■ TO BE DONE:
Copy each of the rows below word for word, leaving the pictures out of your answer.

■ PROVIDED RECORDS:

#####

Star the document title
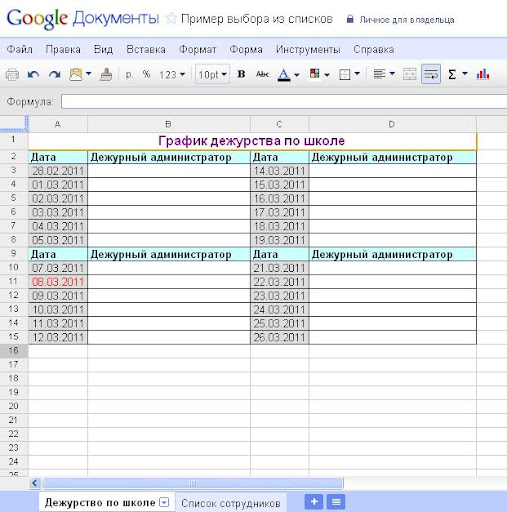Viewport: 507px width, 512px height. click(x=171, y=18)
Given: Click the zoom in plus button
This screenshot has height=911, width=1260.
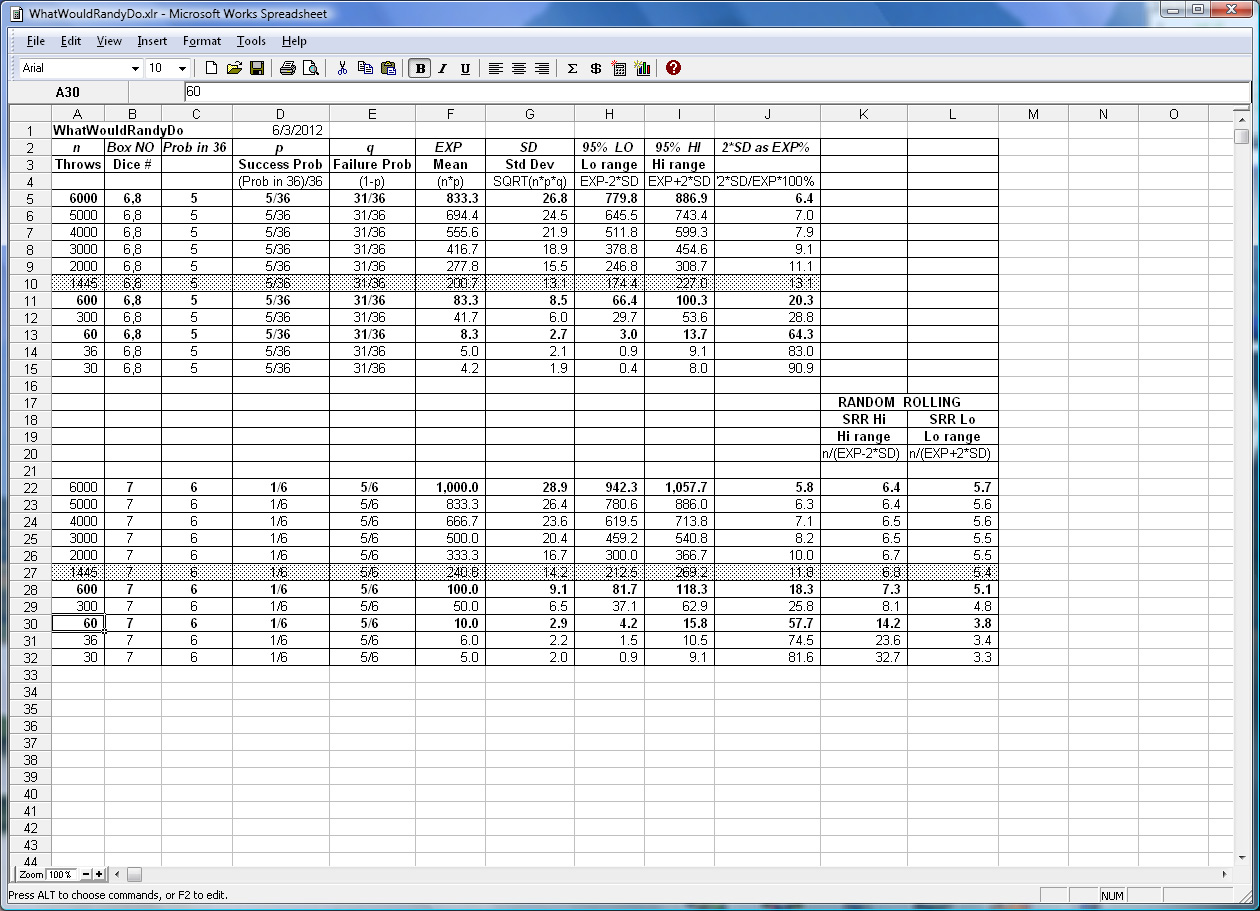Looking at the screenshot, I should [99, 875].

#####

■ RESULT BELOW:
Star the document title
Viewport: 507px width, 512px height. click(x=171, y=18)
Given: Click the zoom in plus button
This screenshot has height=911, width=1260.
Looking at the screenshot, I should [99, 875].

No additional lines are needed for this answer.